■ **Exercise goal**:
Find each line below that contains the word "width" and copy those lines.

Pointing data for screenshots:
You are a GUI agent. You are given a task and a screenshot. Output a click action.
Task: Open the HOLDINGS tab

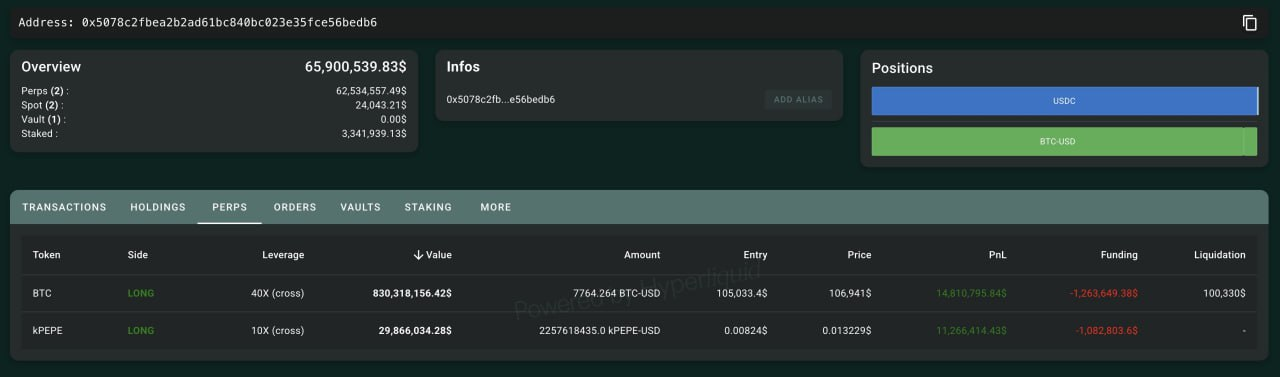(158, 207)
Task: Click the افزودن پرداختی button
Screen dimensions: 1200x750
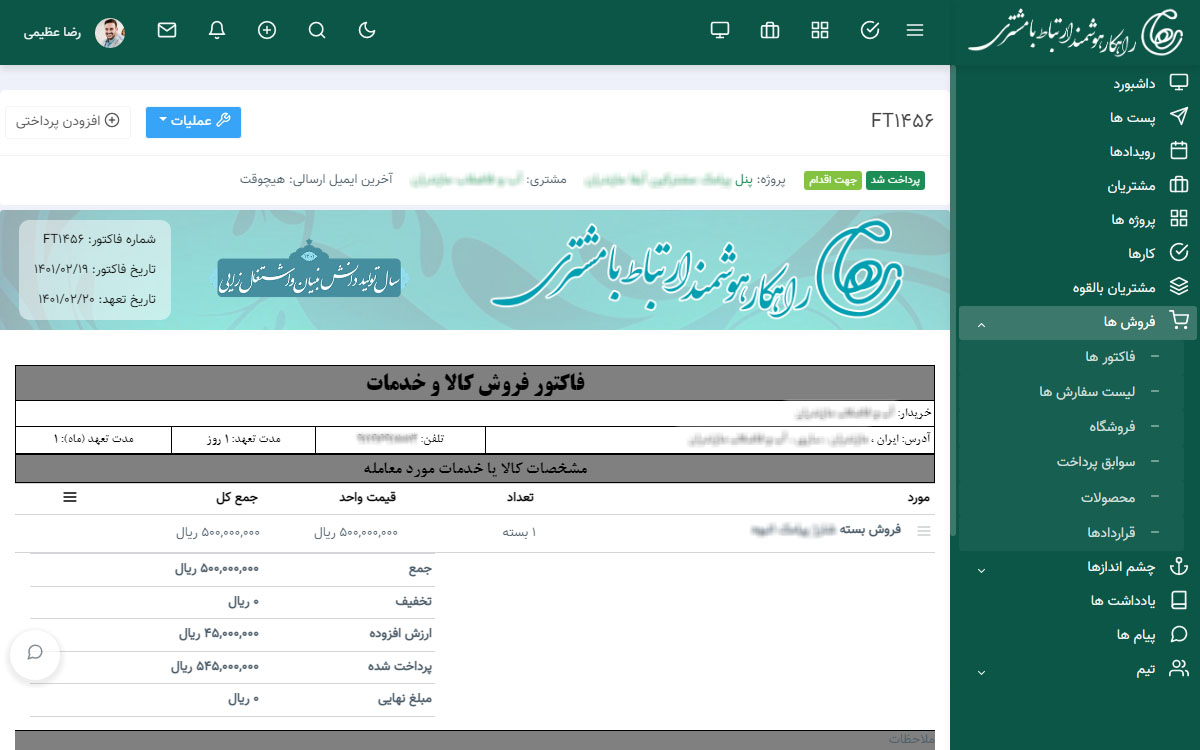Action: (68, 121)
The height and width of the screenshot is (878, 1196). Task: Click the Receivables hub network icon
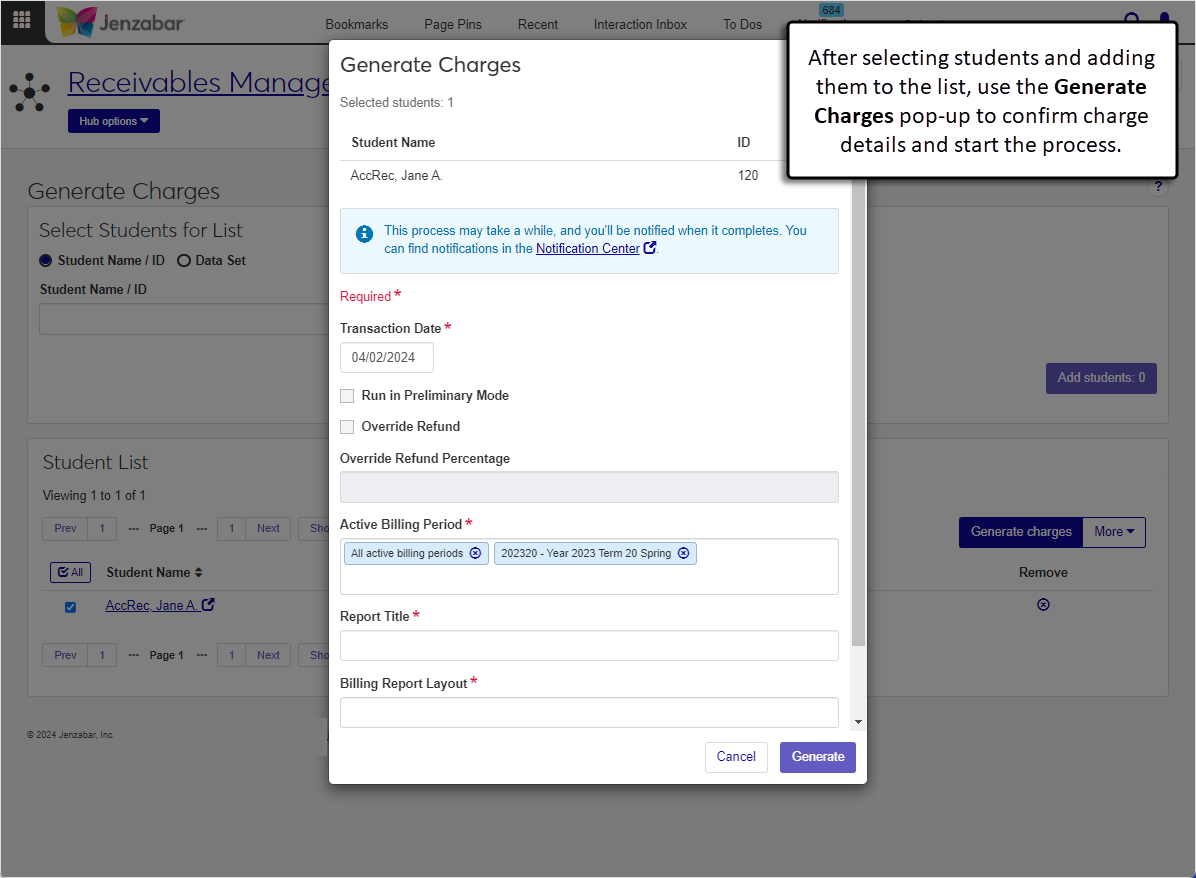[30, 92]
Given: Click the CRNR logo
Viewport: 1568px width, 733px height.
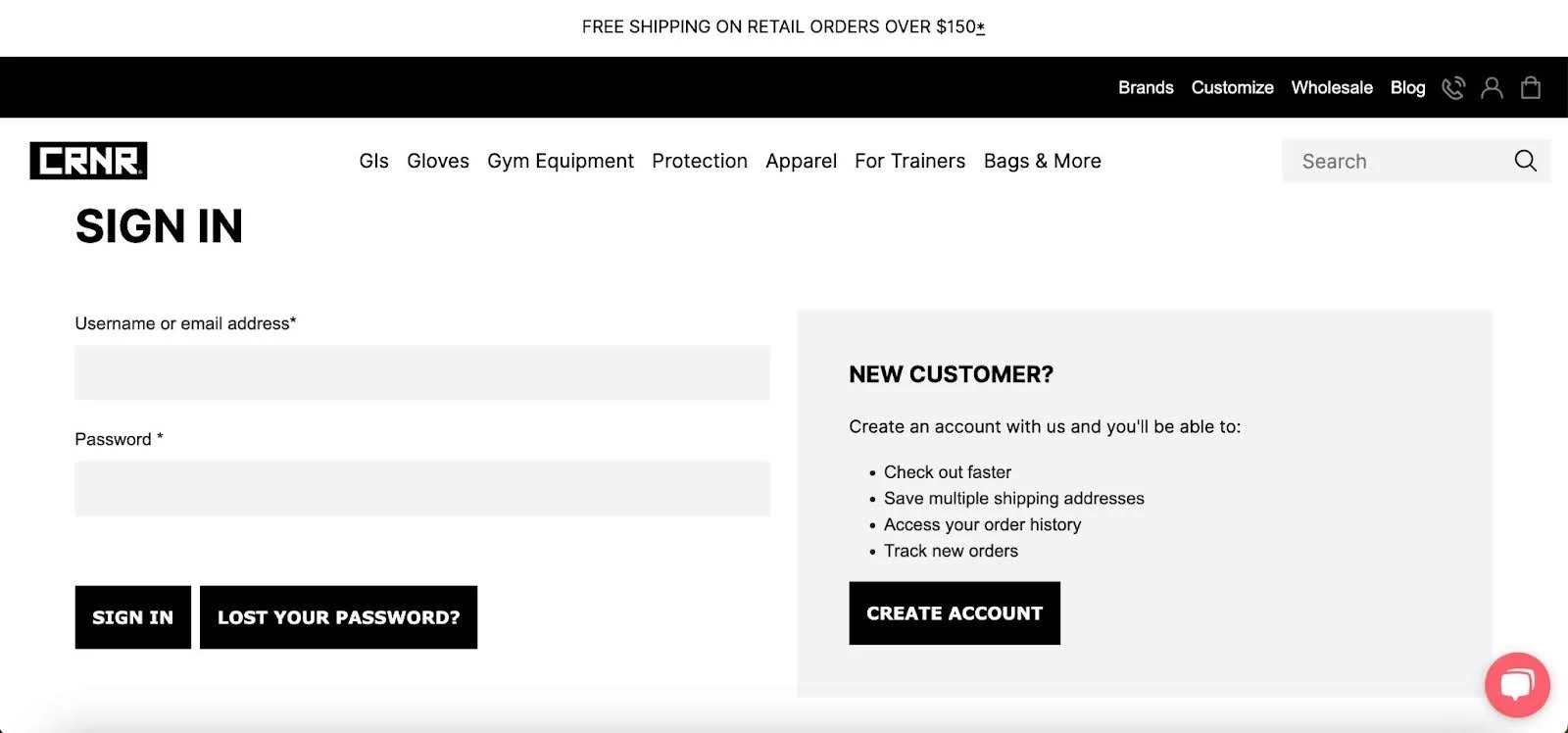Looking at the screenshot, I should click(x=88, y=161).
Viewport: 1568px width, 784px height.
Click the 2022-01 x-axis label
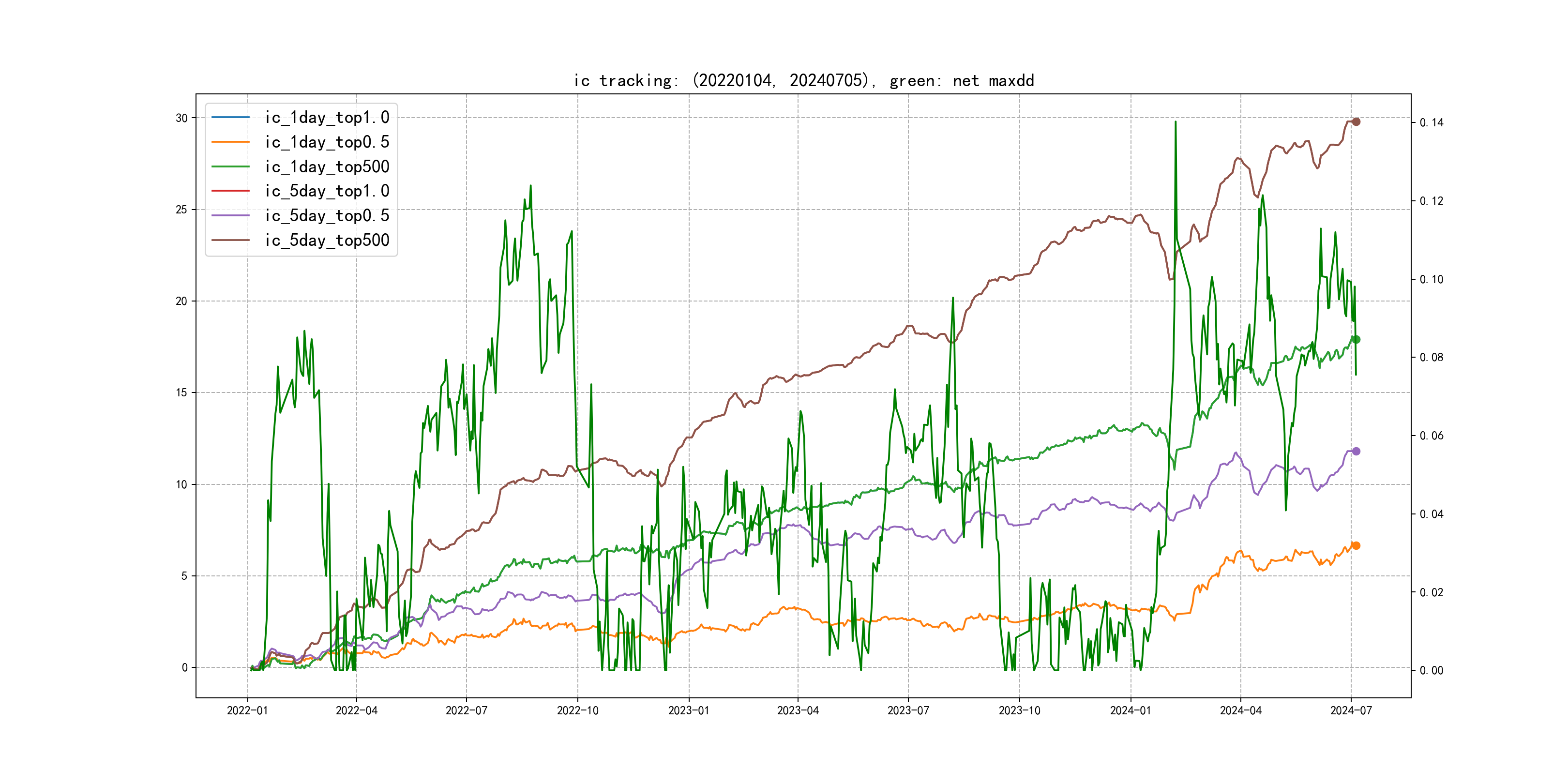(247, 710)
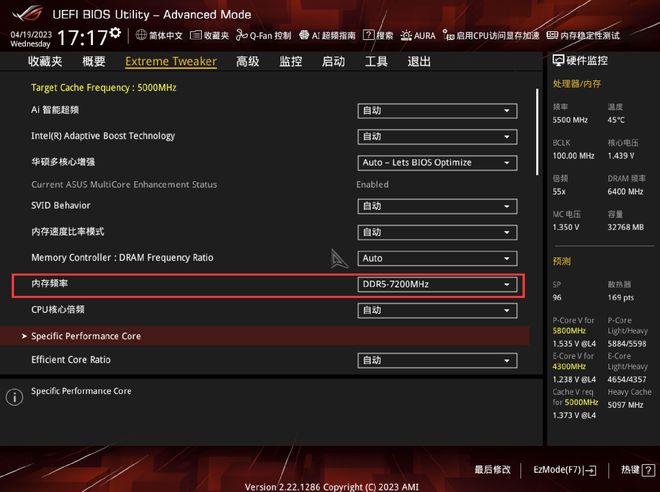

■ **Complete response**:
The height and width of the screenshot is (878, 1196). Task: Click the Receivables hub network icon
Viewport: 1568px width, 733px height.
Viewport: 1568px width, 784px height.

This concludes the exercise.